Integration of multiple overlapping range images
Tipus de documentProjecte Final de Màster Oficial
Condicions d'accésAccés obert
The work described in this document continues the developing of an online 3D reconstruction pipeline for the ESAT-PSI department of K.U. Leuven (Belgium). The idea of this 3D reconstruction pipeline is that only a digital photo camera and Internet connection is necessary for a user to reconstruct scenes in 3D. The process of obtaining a 3D model from the reconstruction pipeline involves the following main three phases: the data acquisition step of the desired object, the data 3D reconstruction of the partial views and the integration of partial reconstructions in one single 3D model. In the data acquisition phase, some regular images are taken by a consumer-grade digital camera of the target object and uploaded to the reconstruction server. In the reconstruction step, the position (and internal parameters) of the camera is computed for each image. Stereo algorithms are used to create partial reconstructions from each image that are all aligned in a common coordinate system. Both steps have already been developed. In the integration phase, we aim to all these partial reconstructions into single 3D model representation.
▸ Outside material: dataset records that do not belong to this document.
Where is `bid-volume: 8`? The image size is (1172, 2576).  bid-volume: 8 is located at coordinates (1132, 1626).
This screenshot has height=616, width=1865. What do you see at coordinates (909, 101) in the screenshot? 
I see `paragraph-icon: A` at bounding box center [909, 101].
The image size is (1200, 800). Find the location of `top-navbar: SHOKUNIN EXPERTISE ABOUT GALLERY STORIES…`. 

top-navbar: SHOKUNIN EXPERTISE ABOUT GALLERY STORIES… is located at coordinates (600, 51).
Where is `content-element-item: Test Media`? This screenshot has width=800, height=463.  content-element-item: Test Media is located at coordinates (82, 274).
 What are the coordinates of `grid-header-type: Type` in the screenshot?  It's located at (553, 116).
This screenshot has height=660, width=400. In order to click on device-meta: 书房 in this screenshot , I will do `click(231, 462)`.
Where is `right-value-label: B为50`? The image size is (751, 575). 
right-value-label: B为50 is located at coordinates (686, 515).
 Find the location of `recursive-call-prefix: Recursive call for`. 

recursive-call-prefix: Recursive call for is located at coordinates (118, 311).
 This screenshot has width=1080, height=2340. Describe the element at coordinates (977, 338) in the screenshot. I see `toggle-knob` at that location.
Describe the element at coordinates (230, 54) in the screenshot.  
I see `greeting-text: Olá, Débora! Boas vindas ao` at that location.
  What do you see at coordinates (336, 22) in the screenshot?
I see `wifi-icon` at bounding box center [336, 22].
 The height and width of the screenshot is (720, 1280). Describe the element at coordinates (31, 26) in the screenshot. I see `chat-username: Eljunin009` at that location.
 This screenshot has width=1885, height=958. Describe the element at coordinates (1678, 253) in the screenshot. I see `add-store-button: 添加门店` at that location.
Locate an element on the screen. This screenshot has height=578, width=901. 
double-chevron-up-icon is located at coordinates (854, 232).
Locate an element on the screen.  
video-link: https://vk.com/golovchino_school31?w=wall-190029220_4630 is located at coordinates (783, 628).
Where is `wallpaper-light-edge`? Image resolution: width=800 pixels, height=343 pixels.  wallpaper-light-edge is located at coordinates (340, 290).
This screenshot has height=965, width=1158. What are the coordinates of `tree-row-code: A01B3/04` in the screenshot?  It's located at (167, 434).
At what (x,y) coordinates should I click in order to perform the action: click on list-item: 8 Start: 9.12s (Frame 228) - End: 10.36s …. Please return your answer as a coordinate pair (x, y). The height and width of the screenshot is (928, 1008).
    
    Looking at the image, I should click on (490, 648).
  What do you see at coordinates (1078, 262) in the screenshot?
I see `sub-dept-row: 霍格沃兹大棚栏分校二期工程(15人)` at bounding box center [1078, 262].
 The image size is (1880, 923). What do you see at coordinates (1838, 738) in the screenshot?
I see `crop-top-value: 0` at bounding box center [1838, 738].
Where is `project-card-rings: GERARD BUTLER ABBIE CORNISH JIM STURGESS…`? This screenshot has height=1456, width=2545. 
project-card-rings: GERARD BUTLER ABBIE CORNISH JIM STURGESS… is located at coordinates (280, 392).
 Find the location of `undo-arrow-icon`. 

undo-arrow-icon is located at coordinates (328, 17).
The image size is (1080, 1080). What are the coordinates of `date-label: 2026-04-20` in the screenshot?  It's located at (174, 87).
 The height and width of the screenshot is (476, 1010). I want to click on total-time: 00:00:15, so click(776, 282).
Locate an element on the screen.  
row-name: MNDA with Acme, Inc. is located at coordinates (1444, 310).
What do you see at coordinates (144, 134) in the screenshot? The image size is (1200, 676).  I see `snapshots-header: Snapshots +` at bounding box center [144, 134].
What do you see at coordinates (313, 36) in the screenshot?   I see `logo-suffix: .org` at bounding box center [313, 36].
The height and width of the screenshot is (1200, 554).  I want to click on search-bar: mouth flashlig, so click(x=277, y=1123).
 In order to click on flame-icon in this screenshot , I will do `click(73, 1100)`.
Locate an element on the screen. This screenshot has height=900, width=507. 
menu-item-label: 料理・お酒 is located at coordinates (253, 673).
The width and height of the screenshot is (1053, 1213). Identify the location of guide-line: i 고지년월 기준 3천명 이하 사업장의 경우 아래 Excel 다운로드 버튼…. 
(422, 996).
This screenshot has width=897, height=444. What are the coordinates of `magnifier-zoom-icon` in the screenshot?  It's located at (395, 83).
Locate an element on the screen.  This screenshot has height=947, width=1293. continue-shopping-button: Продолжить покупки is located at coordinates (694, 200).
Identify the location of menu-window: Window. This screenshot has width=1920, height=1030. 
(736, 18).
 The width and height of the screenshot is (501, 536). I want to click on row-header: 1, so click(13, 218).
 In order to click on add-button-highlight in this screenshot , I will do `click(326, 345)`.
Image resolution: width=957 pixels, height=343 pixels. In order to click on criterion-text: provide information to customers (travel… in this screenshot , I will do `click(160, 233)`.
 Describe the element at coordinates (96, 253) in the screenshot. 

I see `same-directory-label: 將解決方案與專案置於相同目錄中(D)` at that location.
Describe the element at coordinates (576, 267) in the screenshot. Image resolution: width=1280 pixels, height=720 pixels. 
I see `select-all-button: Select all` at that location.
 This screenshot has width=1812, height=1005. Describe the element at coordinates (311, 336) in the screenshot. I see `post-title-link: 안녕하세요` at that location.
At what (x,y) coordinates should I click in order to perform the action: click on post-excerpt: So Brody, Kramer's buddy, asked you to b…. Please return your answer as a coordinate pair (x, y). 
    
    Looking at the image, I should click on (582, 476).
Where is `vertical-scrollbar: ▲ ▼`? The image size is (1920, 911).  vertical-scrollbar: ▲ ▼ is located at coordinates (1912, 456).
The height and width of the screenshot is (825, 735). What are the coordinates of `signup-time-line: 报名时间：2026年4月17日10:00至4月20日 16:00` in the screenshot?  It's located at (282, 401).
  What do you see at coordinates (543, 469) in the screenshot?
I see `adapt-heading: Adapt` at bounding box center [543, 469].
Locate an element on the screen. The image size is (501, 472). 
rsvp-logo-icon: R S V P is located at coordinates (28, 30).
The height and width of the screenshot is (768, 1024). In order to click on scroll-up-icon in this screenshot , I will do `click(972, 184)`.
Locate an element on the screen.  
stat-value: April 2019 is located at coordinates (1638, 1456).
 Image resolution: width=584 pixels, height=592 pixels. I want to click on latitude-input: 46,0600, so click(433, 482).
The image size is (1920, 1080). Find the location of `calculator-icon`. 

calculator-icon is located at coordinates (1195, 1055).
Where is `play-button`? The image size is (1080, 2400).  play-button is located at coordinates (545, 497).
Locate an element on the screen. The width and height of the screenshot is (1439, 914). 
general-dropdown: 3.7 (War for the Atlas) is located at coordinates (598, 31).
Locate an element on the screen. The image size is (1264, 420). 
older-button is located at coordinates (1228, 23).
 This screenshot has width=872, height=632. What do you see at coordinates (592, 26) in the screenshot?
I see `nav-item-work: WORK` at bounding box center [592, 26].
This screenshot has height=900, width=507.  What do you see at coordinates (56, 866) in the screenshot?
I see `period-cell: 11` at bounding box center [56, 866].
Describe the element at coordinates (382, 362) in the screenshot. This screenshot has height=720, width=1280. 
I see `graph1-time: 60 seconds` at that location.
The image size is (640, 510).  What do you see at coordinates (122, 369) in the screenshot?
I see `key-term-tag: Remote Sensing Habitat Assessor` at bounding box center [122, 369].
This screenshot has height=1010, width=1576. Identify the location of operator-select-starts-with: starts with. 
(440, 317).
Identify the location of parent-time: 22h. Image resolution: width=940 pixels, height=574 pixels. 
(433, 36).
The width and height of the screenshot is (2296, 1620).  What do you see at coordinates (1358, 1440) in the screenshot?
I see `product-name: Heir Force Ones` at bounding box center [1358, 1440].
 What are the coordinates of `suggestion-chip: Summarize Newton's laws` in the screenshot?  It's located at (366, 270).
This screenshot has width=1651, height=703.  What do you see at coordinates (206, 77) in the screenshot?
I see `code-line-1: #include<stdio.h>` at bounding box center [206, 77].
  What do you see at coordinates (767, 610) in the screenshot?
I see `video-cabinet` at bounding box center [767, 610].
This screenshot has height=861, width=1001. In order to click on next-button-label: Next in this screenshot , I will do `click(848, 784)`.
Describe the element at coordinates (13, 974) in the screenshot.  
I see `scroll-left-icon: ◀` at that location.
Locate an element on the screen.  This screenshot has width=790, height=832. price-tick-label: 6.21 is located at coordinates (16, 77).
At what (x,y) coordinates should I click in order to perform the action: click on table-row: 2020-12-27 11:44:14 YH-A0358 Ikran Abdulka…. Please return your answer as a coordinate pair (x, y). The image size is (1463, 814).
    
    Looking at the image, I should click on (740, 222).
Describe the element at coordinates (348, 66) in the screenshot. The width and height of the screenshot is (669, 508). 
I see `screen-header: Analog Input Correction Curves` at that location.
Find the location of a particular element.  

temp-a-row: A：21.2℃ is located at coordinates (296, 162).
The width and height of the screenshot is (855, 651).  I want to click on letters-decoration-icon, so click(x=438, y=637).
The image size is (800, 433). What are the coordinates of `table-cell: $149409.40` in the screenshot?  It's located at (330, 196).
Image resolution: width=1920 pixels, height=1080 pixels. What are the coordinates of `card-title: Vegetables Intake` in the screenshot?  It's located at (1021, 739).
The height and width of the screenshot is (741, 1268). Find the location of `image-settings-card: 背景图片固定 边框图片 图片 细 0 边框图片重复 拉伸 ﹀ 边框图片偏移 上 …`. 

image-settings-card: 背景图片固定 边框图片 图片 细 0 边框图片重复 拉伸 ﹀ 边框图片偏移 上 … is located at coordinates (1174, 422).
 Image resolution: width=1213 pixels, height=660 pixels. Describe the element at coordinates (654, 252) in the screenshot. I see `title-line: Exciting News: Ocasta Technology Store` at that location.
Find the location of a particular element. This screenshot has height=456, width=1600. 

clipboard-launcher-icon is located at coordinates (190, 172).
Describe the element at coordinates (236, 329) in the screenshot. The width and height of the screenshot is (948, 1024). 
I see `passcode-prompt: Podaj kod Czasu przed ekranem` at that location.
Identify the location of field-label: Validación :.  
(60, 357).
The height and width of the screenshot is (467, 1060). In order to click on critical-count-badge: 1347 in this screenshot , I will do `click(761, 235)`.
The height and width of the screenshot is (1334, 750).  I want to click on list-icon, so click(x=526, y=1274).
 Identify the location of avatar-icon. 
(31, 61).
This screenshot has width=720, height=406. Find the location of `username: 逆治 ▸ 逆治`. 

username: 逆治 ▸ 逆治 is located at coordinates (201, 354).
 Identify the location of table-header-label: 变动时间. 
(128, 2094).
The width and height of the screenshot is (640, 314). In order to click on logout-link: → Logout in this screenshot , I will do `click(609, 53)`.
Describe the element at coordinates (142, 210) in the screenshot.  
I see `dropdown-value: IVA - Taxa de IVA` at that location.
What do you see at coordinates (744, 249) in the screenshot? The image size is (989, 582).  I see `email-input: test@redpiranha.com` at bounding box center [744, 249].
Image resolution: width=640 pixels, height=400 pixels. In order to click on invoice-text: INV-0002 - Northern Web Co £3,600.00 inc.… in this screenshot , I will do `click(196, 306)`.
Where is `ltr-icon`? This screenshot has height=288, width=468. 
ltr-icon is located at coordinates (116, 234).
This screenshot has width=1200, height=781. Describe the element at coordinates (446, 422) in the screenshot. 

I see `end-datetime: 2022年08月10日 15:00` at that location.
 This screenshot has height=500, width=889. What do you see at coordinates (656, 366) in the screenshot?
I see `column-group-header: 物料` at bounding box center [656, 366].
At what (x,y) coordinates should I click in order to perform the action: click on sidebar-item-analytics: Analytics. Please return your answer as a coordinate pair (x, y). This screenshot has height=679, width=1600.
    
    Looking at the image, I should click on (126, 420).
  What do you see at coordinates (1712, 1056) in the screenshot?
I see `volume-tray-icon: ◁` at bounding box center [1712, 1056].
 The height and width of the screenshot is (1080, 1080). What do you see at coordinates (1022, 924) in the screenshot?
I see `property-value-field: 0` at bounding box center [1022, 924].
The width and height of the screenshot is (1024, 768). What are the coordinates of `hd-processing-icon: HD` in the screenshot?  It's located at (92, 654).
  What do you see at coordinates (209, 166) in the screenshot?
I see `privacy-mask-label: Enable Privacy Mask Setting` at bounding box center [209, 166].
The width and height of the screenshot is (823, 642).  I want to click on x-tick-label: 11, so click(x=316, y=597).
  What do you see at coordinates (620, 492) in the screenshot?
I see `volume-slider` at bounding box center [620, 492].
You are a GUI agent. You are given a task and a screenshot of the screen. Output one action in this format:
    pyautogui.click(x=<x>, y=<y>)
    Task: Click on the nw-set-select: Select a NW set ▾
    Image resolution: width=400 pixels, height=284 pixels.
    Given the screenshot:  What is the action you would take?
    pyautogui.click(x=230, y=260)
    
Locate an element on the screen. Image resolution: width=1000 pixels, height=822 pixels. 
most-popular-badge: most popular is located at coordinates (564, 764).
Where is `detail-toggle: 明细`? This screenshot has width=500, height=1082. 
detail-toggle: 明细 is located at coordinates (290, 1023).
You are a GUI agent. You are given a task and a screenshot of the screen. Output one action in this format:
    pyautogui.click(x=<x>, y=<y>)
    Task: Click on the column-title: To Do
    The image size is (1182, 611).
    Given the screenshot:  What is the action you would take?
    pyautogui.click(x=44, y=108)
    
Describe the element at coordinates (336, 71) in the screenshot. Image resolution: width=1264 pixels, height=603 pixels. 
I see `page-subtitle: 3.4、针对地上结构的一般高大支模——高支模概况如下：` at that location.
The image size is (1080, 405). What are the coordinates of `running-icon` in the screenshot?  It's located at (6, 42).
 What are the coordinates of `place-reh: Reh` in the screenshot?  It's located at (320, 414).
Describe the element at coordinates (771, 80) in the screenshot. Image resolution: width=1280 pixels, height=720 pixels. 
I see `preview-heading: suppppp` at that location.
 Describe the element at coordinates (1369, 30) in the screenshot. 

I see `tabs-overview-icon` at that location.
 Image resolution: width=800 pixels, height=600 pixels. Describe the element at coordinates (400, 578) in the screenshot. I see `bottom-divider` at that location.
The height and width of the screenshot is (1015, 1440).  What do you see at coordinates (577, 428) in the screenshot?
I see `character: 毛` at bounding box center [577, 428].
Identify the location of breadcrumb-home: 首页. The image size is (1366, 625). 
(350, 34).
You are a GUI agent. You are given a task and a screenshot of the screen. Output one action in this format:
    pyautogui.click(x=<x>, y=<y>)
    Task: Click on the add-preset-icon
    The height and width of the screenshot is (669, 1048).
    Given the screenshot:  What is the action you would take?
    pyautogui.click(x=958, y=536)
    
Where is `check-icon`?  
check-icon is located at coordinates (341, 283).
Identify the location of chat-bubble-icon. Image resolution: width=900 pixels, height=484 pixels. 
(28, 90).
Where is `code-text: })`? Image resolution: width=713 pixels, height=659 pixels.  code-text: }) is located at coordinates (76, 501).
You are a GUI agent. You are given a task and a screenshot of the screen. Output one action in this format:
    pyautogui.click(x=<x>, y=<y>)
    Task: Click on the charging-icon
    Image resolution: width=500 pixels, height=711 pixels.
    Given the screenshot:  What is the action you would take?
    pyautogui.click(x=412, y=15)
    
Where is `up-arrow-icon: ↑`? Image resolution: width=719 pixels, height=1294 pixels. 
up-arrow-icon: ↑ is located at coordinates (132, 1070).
It is this place that being developed in this Master Thesis. A volumetric integration technique for merging multiple aligned overlapping range images based on the Marching Intersections algorithm is implemented. Furthermore, several techniques are implemented to improve the quality of the 3D final representation. These techniques are: - A filtering procedure of the partial reconstructions. - A weighted function according to the data input confidence. - A triangular mesh-based hole-filling algorithm. - An algorithm for creating a texture by stitching color information from the set of RGB input images using camera’s visibility information. We analyze and obtain conclusions about the results of the implemented integration algorithm and how works the proposed improving techniques. Finally, we analyze a comparison between our application and the volumetric integration algorithm called VripPack.